Estou de mudança, como disse no post anterior. Essa é uma das razões para eu ter atualizado pouco.

Mas eu tinha que vir aqui falar para vocês sobre o bebê. Não, nem Carol e nem Roberta estão grávidas. O bebê em questão é a Eva 00, uma linda colie tricolor que compramos agora que a casa nos permite ter um cão. Salvo a mordida que ela deu num dedo do meu pé, ela é doce e linda. É preta, branca, marrom e parece uma vira-lata.

Sinto muito não ter câmera para colocar uma foto dela aqui. Depois eu faço um desenho ou qualquer coisa assim. Não tenho ido ao cinema, tenho trabalhado para cacete para dar suporte a todos os gastos da mudança.

Contudo, a casinha nova é o máximo! Perfeita. Tudo é plural. Quartos, áreas, banheiros, espaços. Sou "caustromaníaco", mas uma boa divisão de ambientes não faz mal a ninguém. Vou pode voltar a pintar, a construir instrumentos, fazer coisas e mais coisas. Ler livros na rede da varanda, chamar os amigos para um churrasco no domingo entre outras coisas divertidas. Parece que estou indo morar na casa da vovó. Tudo calmo, verde e tranqüilo. Um bom subúrbio.

Tem até um estúdio perto de casa, o que faz eu pensar na volta do DeusXcoiL (ou seja lá qual for o nome), minha atrofiada banda de poesia industrial.

Estou feliz.

17 de fev de 2003

Navio Fantasma

Estou de volta.

Mamãe já saiu há tempos do hospital e está bem. Estou mais ou menos regulado com tudo, mas está vindo mais pedreira agora. Estou de mudança e o gasto de dinheiro/tempo com isso vai me desequilibrar de novo. Eu gostaria de não ser tão taurino e curtir mais essas coisas, mas só consigo pensar no quão desconfortável são mudanças no cotidiano.
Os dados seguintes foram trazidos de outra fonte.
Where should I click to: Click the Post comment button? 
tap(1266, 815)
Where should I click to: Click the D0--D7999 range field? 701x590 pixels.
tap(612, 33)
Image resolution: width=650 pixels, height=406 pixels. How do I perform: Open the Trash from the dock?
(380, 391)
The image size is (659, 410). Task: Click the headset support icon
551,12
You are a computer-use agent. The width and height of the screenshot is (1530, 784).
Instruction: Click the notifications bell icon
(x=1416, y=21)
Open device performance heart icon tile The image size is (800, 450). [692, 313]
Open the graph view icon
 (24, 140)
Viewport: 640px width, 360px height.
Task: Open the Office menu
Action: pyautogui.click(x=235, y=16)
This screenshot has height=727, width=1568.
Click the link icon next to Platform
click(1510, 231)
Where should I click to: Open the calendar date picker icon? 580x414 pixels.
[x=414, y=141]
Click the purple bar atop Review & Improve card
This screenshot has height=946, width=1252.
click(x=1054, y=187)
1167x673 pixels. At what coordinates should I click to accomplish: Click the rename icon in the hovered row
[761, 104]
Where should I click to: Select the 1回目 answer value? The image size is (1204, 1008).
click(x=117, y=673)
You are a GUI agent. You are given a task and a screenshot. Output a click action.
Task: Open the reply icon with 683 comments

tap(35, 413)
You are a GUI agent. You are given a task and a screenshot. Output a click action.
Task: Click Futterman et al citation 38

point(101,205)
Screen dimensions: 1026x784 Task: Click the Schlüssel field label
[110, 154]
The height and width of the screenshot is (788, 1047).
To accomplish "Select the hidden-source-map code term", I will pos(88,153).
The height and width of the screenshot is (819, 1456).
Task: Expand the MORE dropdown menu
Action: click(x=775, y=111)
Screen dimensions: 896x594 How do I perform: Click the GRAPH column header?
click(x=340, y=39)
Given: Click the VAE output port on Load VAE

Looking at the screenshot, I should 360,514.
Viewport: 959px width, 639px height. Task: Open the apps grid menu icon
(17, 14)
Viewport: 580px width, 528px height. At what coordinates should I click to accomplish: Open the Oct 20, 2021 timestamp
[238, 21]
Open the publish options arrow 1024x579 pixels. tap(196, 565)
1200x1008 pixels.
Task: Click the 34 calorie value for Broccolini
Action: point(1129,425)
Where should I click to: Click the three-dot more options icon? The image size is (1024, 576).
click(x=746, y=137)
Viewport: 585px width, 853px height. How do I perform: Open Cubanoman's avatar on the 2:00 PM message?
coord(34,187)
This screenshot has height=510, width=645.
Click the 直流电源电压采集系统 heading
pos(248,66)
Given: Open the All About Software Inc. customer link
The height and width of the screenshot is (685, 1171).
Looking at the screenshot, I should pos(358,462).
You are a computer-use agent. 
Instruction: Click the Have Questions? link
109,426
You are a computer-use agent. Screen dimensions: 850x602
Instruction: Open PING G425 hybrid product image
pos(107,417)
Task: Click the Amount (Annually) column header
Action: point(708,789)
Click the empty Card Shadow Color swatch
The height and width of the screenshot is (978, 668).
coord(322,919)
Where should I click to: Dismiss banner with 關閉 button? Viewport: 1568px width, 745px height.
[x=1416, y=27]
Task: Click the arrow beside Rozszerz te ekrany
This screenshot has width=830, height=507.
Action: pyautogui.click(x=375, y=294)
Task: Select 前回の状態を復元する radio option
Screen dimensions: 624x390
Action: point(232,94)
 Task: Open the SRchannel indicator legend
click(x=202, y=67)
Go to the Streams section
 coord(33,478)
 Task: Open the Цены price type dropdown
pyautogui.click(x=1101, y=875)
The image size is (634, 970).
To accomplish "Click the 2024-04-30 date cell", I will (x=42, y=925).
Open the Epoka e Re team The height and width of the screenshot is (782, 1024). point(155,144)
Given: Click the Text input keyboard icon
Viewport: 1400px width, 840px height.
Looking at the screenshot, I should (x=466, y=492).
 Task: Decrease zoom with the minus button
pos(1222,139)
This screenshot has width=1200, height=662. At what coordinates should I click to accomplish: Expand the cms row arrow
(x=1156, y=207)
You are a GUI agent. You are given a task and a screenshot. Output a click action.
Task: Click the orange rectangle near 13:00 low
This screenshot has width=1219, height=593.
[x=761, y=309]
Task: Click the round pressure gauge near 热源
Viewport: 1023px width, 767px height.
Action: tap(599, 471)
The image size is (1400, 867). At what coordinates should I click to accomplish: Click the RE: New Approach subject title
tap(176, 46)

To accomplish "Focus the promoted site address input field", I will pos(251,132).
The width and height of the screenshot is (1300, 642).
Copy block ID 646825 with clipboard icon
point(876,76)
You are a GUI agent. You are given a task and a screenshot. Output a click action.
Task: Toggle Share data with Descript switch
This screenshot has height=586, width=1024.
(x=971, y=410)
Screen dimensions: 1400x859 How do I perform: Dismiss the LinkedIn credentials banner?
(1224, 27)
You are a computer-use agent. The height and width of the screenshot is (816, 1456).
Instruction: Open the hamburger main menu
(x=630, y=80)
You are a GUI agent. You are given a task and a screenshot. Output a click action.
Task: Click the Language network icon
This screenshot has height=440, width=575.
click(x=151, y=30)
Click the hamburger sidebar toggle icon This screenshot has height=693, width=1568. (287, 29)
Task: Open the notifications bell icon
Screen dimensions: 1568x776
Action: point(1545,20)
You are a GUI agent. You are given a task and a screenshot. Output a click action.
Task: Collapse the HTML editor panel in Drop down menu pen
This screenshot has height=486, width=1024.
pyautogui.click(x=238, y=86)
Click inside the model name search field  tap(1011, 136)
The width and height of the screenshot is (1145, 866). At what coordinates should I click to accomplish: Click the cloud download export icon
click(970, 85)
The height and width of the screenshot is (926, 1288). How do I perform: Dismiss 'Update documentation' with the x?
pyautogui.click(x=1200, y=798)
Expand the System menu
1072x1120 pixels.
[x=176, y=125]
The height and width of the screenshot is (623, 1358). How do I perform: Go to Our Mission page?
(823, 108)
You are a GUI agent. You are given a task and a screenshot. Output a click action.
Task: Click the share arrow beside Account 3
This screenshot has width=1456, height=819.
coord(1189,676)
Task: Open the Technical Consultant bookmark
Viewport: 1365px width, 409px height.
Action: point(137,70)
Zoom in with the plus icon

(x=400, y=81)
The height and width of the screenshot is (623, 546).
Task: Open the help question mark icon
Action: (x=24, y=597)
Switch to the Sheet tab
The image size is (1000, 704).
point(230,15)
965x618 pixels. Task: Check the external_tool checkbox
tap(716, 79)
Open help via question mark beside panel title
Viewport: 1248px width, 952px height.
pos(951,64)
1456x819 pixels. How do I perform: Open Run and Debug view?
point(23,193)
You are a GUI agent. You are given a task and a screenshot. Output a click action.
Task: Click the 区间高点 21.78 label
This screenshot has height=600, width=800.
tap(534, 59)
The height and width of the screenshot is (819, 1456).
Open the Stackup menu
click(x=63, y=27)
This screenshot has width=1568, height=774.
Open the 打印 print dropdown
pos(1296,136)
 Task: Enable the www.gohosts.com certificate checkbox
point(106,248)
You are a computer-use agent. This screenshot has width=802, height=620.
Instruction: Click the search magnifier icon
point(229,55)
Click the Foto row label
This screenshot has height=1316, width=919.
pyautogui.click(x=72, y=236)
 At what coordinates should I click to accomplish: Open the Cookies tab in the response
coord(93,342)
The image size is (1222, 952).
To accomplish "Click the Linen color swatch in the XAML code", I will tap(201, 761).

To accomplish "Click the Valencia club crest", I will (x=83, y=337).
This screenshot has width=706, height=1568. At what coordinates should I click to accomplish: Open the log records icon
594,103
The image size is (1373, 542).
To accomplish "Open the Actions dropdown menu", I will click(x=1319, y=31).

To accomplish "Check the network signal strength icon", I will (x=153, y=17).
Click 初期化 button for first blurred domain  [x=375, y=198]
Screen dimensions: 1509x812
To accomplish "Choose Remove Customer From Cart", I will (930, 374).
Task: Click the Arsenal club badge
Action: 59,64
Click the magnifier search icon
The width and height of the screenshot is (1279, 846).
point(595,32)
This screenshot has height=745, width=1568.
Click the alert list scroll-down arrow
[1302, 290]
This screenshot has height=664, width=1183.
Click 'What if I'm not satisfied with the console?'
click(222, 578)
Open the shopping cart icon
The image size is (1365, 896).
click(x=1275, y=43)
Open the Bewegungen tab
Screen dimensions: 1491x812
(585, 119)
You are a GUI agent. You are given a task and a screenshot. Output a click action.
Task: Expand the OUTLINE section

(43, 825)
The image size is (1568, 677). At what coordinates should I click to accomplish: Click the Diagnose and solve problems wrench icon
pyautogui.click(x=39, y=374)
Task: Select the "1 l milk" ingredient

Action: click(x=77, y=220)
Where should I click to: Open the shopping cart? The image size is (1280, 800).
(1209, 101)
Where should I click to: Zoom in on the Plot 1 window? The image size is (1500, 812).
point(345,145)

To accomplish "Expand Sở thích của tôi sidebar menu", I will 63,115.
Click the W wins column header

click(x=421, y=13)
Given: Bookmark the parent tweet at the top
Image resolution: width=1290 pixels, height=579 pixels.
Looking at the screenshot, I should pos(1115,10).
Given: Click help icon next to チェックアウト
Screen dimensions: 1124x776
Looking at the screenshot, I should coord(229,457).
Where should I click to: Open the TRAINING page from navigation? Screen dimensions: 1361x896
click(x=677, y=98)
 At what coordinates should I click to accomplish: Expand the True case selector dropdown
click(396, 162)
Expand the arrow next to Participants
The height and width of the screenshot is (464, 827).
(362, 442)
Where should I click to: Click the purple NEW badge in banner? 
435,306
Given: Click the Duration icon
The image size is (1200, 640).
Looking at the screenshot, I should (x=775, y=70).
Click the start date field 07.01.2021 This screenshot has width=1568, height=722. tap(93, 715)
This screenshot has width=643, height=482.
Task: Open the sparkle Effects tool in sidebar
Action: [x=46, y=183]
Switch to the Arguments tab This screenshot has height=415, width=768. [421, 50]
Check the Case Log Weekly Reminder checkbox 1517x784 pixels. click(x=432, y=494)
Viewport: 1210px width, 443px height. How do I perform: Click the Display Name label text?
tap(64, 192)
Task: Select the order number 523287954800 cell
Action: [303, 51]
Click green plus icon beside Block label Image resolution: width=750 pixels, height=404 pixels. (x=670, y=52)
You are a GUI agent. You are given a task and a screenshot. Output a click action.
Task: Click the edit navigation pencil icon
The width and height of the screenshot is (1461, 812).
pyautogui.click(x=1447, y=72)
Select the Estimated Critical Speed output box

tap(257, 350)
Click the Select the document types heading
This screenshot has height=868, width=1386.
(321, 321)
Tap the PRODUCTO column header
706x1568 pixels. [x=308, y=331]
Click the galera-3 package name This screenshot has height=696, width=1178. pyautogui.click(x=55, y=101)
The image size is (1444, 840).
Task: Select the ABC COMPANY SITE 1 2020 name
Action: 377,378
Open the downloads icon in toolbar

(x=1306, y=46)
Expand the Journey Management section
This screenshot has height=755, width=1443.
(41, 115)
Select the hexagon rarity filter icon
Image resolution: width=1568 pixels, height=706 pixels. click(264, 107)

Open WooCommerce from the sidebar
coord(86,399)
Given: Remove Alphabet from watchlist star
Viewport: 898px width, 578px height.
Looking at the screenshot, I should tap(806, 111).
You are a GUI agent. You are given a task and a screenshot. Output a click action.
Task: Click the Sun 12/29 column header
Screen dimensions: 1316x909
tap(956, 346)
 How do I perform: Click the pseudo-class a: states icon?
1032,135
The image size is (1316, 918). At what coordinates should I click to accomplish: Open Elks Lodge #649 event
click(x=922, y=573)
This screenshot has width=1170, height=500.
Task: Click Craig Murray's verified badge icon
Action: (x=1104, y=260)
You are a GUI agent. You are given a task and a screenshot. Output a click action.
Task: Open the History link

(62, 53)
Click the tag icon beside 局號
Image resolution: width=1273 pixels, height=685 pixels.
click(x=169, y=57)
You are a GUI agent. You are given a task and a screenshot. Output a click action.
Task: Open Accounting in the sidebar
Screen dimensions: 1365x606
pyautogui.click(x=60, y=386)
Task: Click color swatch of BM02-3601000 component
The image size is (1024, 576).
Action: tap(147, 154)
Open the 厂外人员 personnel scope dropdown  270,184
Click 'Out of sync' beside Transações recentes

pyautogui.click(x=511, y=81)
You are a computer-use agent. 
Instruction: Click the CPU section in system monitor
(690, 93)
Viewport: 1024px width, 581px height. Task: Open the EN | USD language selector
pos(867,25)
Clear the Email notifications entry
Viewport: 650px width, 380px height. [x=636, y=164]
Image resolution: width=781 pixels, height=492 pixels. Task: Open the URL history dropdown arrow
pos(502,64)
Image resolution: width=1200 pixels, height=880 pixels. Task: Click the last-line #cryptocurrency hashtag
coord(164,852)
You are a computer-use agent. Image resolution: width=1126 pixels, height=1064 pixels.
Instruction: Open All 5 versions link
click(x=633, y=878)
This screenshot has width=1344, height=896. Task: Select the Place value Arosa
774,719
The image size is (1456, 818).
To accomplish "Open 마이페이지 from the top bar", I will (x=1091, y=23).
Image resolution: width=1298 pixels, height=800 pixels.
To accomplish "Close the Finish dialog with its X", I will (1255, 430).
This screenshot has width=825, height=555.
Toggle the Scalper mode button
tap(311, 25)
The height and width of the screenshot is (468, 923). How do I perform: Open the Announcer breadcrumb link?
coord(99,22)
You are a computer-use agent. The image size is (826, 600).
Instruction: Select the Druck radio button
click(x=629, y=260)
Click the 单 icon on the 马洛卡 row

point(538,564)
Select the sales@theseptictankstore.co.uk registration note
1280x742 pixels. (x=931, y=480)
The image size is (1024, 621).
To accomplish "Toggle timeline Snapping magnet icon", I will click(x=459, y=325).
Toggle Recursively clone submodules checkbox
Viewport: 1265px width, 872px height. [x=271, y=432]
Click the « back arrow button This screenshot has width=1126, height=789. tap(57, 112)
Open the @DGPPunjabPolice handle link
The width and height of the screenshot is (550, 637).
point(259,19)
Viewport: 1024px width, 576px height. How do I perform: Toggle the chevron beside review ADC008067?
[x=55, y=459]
Em tempo, navio fantásma é um filme realmente ruim.

Vocês sabem o quão difícil é eu achar um filme ruim de cabo a rabo. Sempre me prendo aos fatores positivos para justificar a mim mesmo o dinheiro e o tempo gastos. Porém, esse filme foi total desperdício, inclusive de idéia, pois se fosse melhor pensado poderia até ter sido bom. Ainda tem o Robert Zemeckis na produção do filme. Tudo bem, todo mundo tem direito de fazer coisas ruins, até o cara que fez De Volta para o Futuro.

Nem a abertura fofinha, estilo Love Boat anos 60, salva a produção. É só uma boa piada jogada no ralo. Junto com todo o resto.